■ **Exercise prompt**
Starting at the line containing "This screenshot has height=700, width=1086." and ending at the line containing "Close the Before Start dialog", transcribe the listing below exactly. Keep both end lines, skip the pictures, and copy nothing else.

■ **Exercise input**
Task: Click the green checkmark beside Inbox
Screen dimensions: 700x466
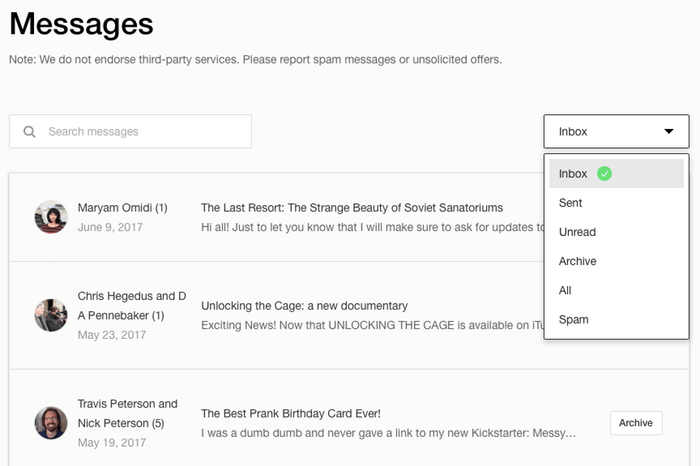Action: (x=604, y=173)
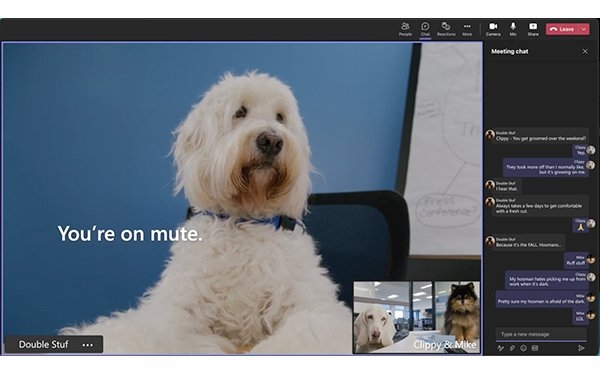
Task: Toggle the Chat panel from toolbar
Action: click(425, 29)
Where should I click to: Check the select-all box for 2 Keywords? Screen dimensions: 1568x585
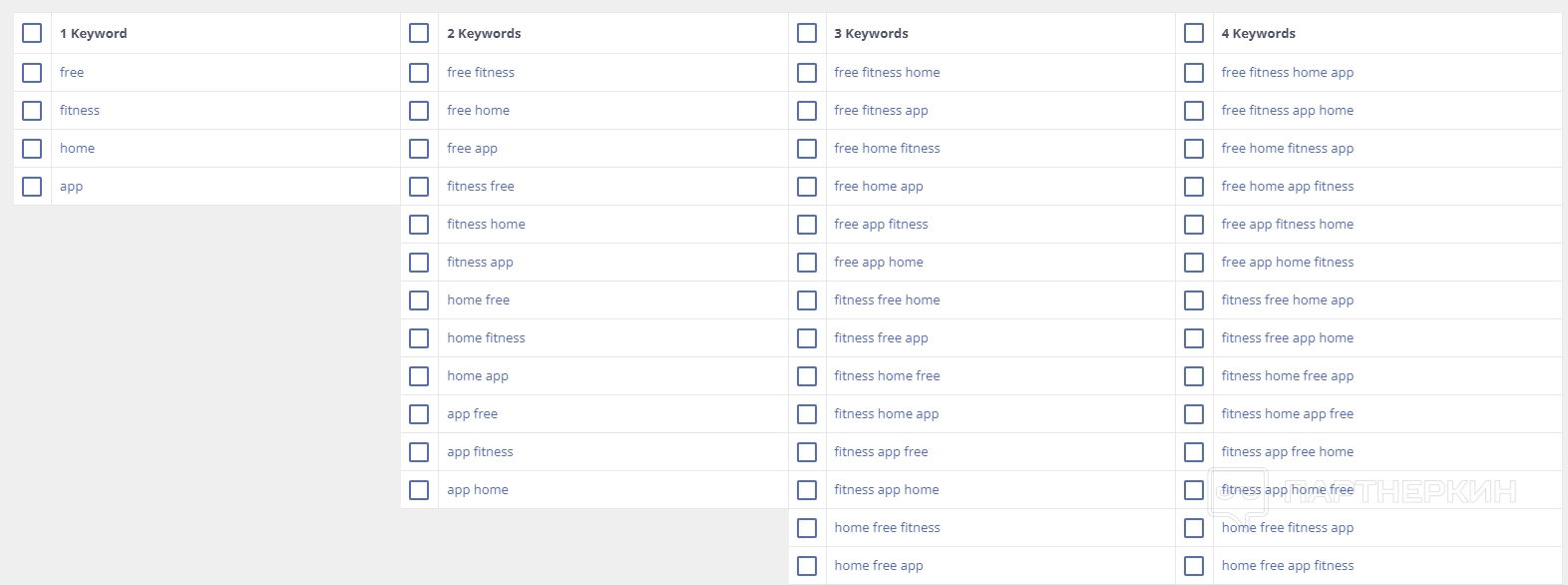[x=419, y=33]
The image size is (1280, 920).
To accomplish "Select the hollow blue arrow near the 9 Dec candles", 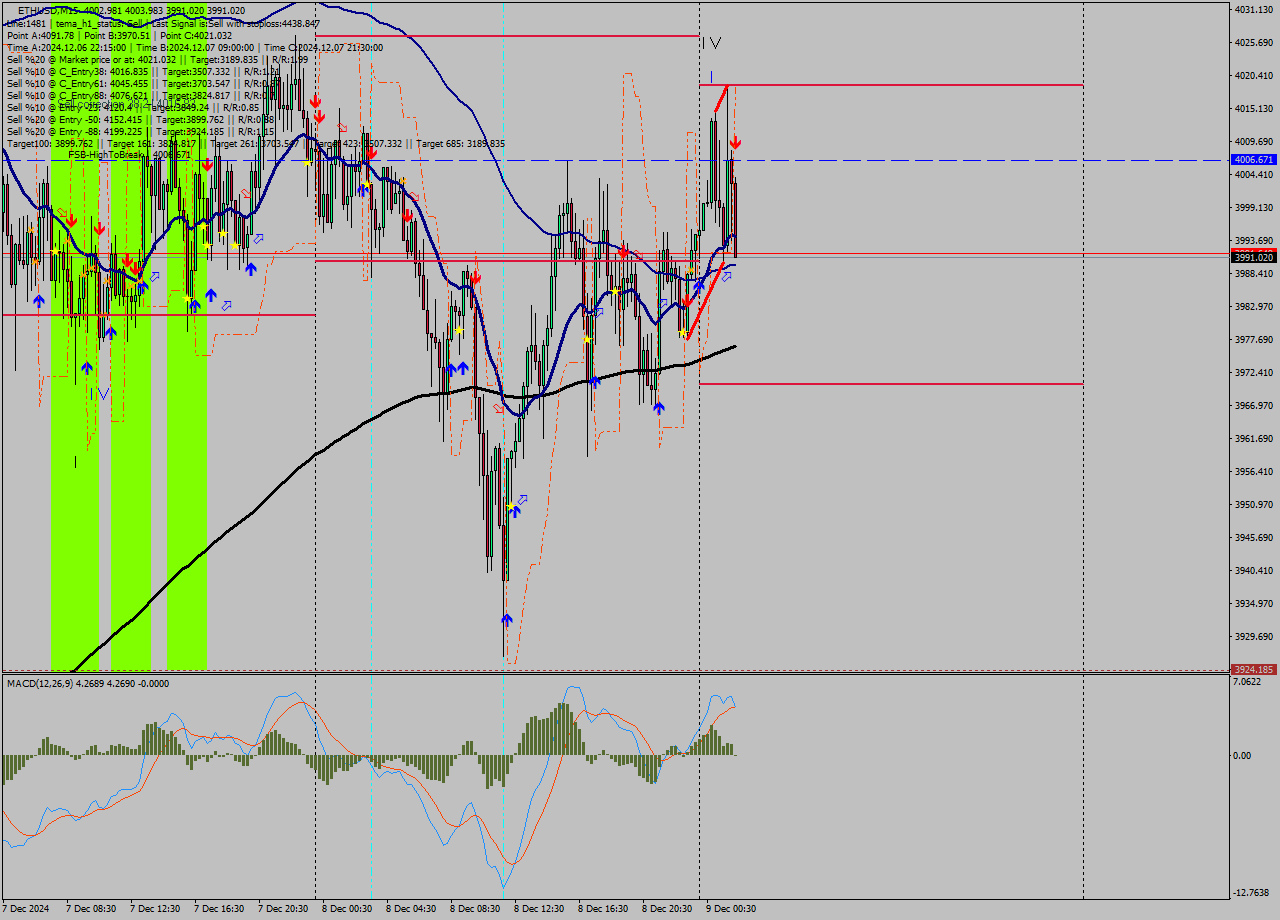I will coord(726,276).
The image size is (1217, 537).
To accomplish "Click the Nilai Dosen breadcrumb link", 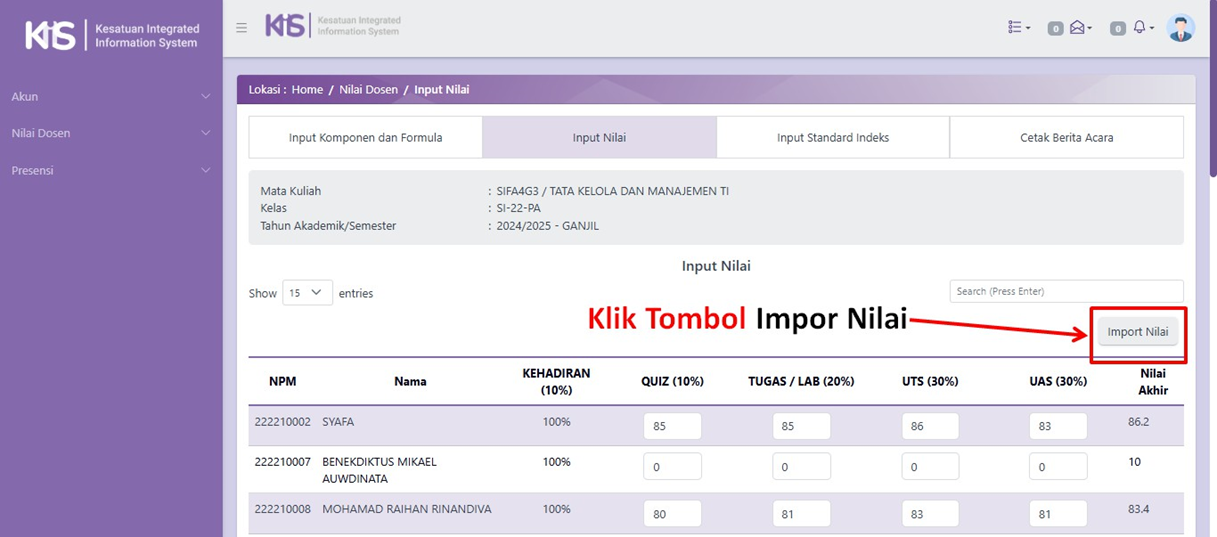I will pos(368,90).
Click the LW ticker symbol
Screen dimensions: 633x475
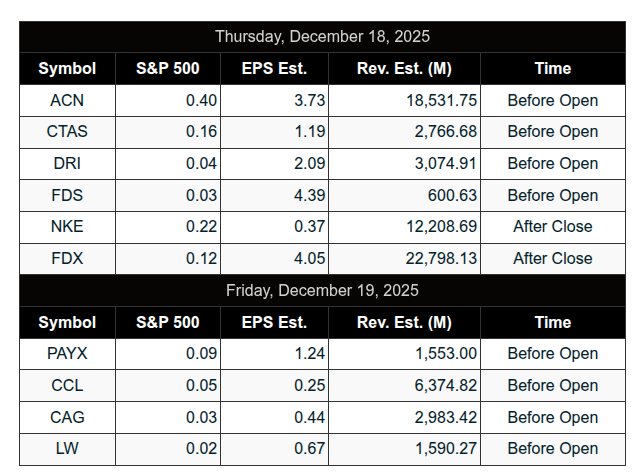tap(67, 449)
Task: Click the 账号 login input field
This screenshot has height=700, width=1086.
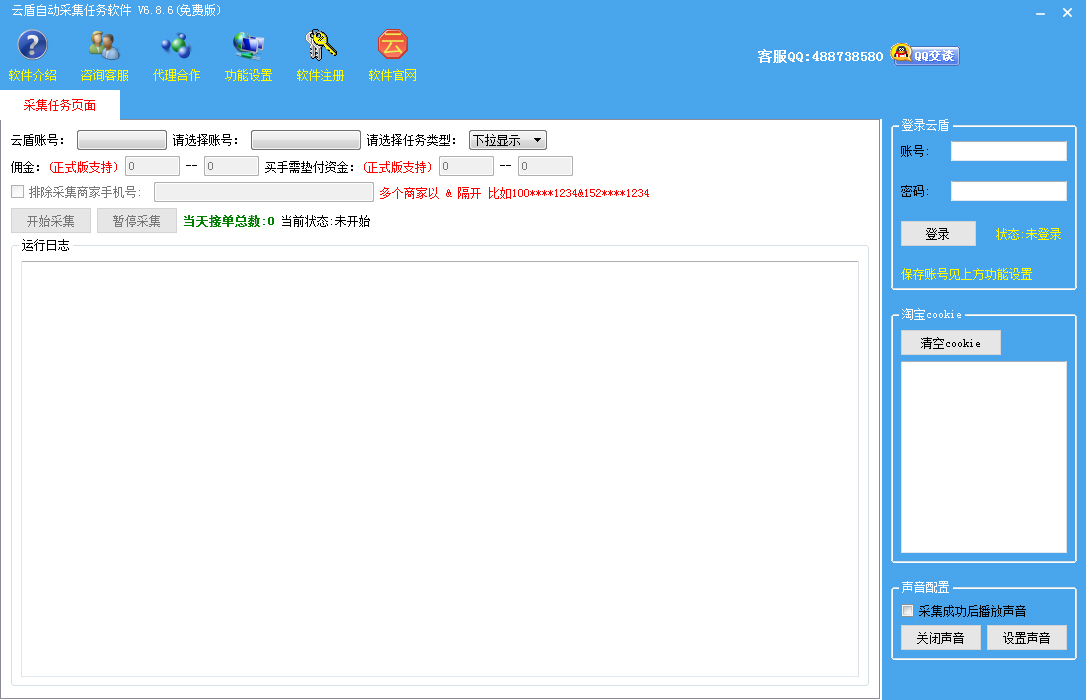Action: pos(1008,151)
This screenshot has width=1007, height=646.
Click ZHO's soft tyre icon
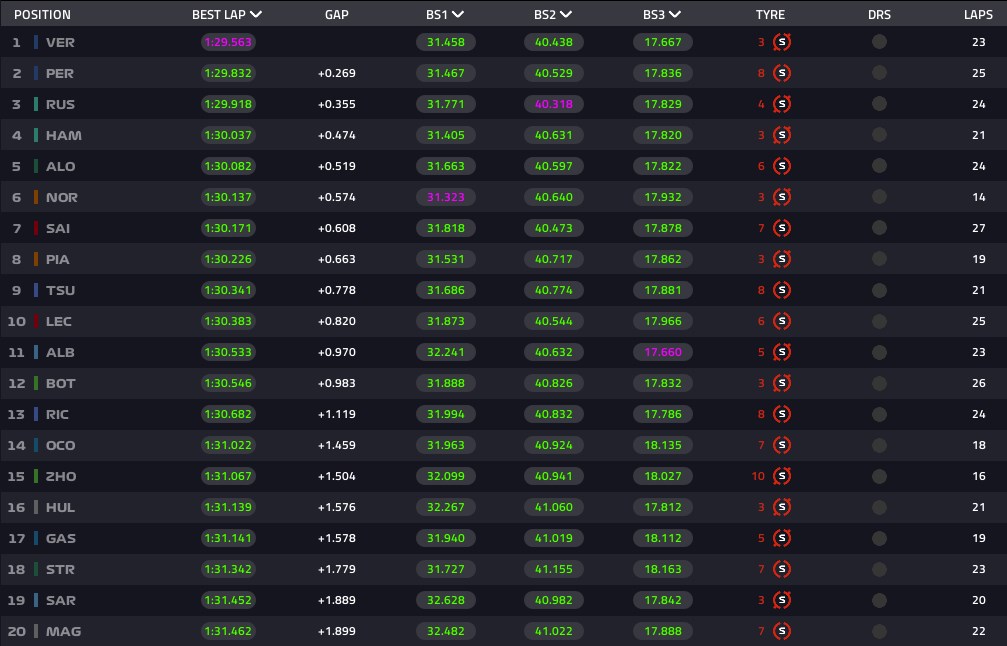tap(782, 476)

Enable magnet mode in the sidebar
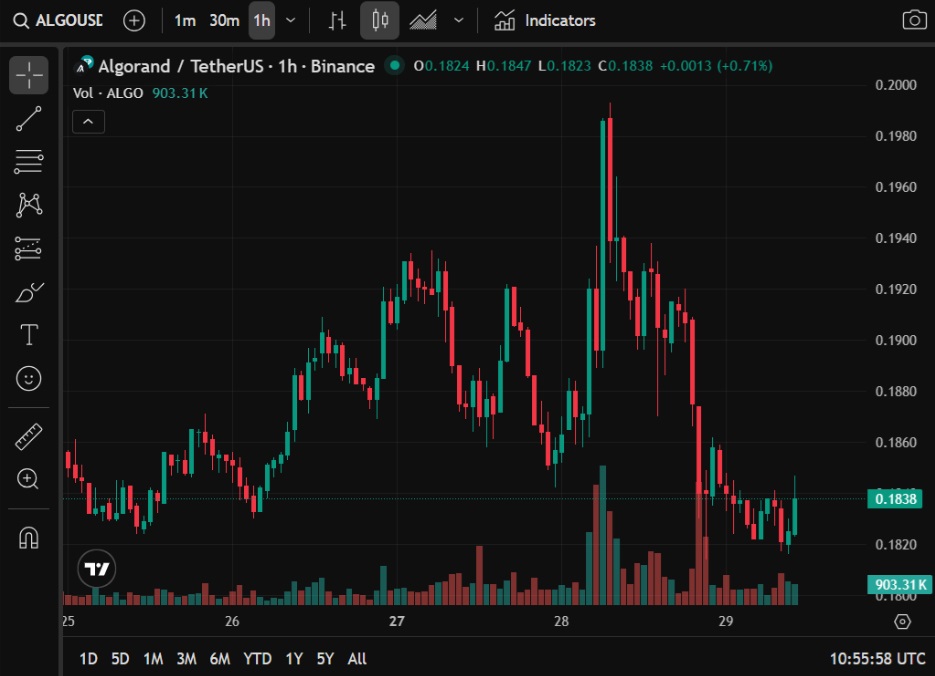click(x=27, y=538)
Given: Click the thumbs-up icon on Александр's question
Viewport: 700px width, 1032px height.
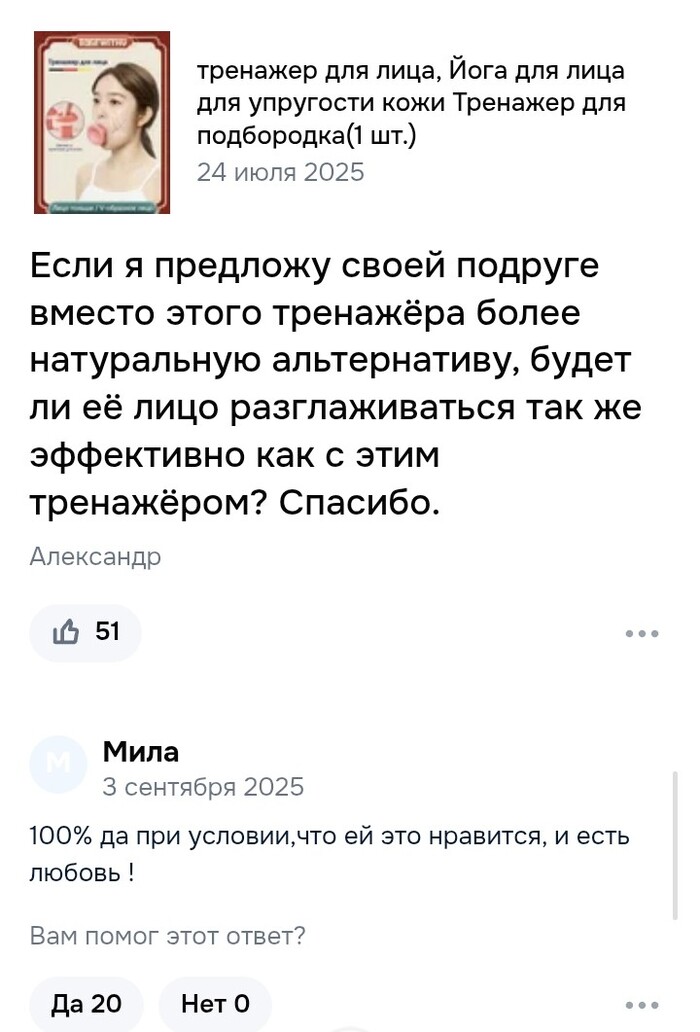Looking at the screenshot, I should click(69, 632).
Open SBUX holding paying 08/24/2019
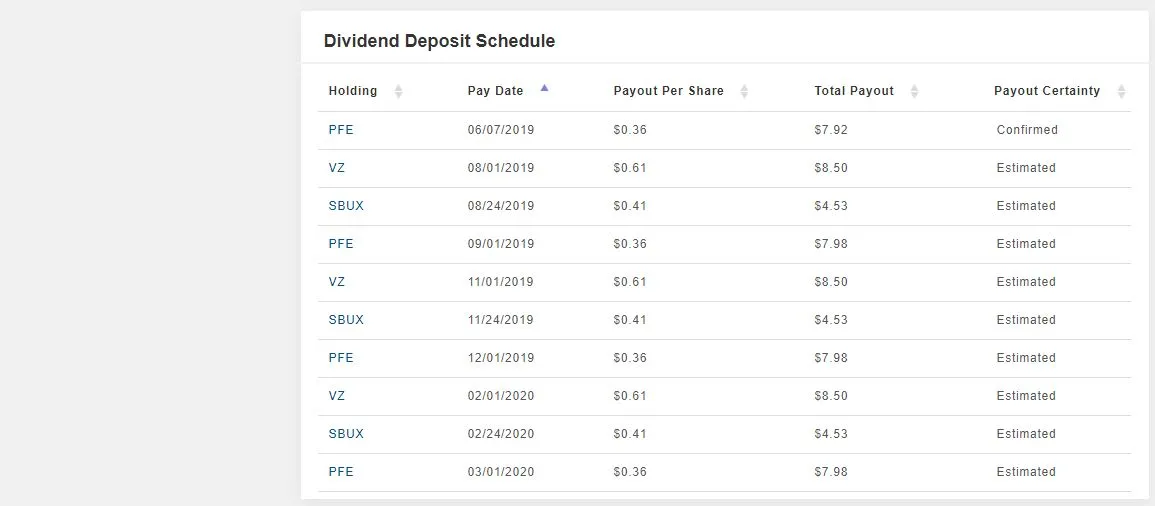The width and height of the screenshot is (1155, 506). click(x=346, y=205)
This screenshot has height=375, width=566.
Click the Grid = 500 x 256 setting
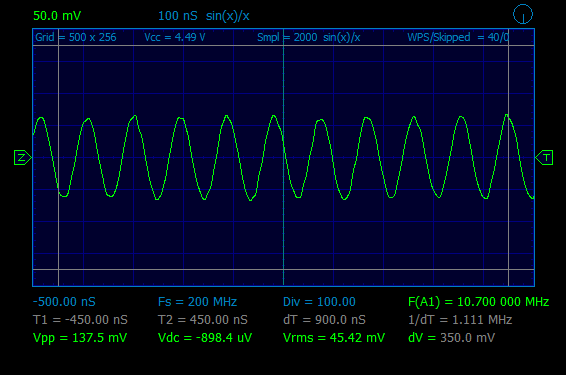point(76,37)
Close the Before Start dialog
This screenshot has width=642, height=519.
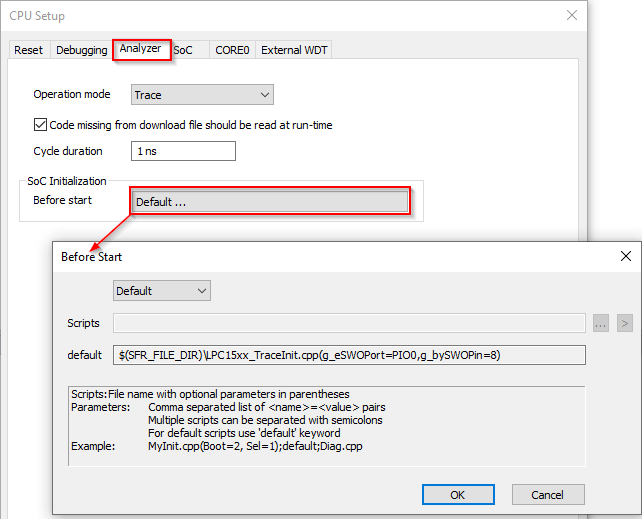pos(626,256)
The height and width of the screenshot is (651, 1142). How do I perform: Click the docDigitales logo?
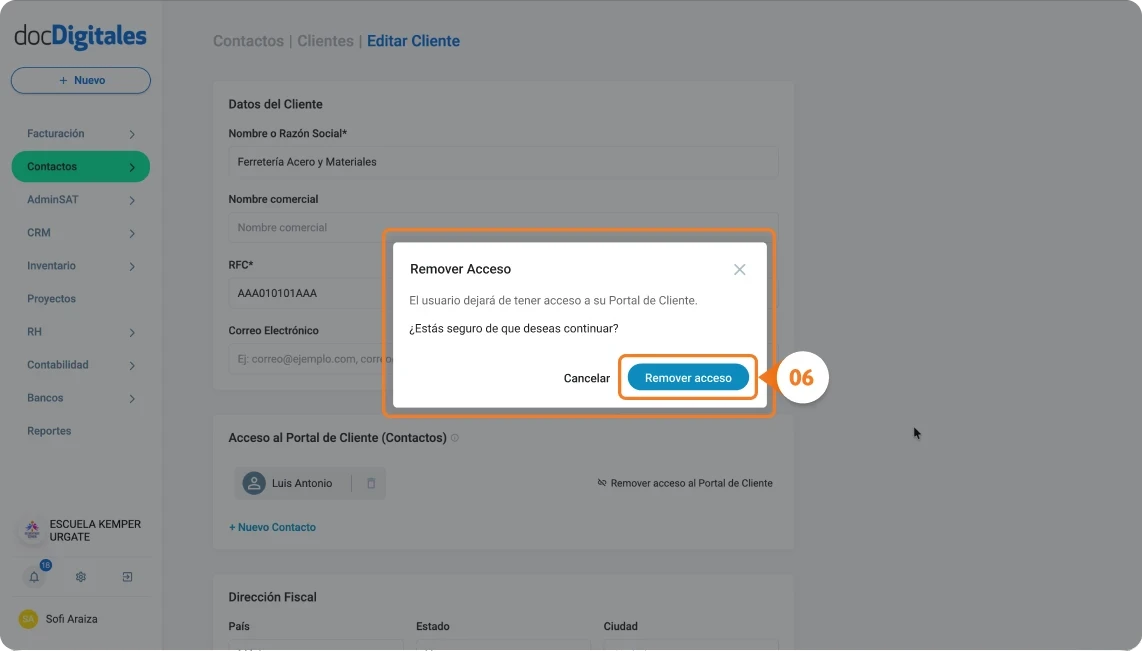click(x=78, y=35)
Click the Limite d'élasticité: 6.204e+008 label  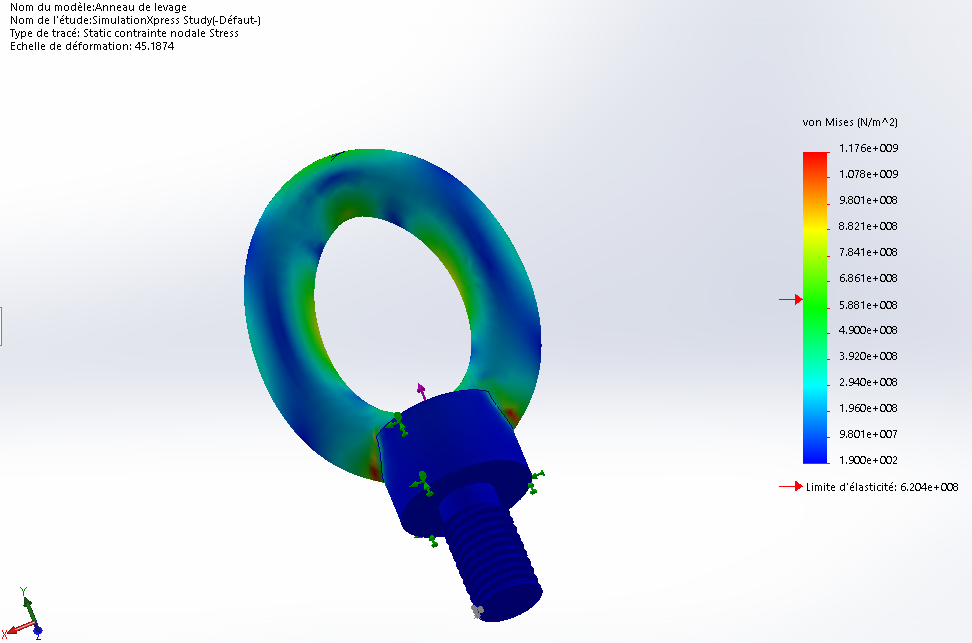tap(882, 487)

■ **Completed exercise**
This screenshot has height=700, width=1086.
Action: pos(1008,151)
This screenshot has width=1007, height=646.
Click ZHO's soft tyre icon
tap(782, 476)

Enable magnet mode in the sidebar
click(x=27, y=538)
Given: Click the thumbs-up icon on Александр's question
Viewport: 700px width, 1032px height.
Looking at the screenshot, I should click(69, 632).
Open SBUX holding paying 08/24/2019
The width and height of the screenshot is (1155, 506). click(x=346, y=205)
This screenshot has height=375, width=566.
Click the Grid = 500 x 256 setting
point(76,37)
Close the Before Start dialog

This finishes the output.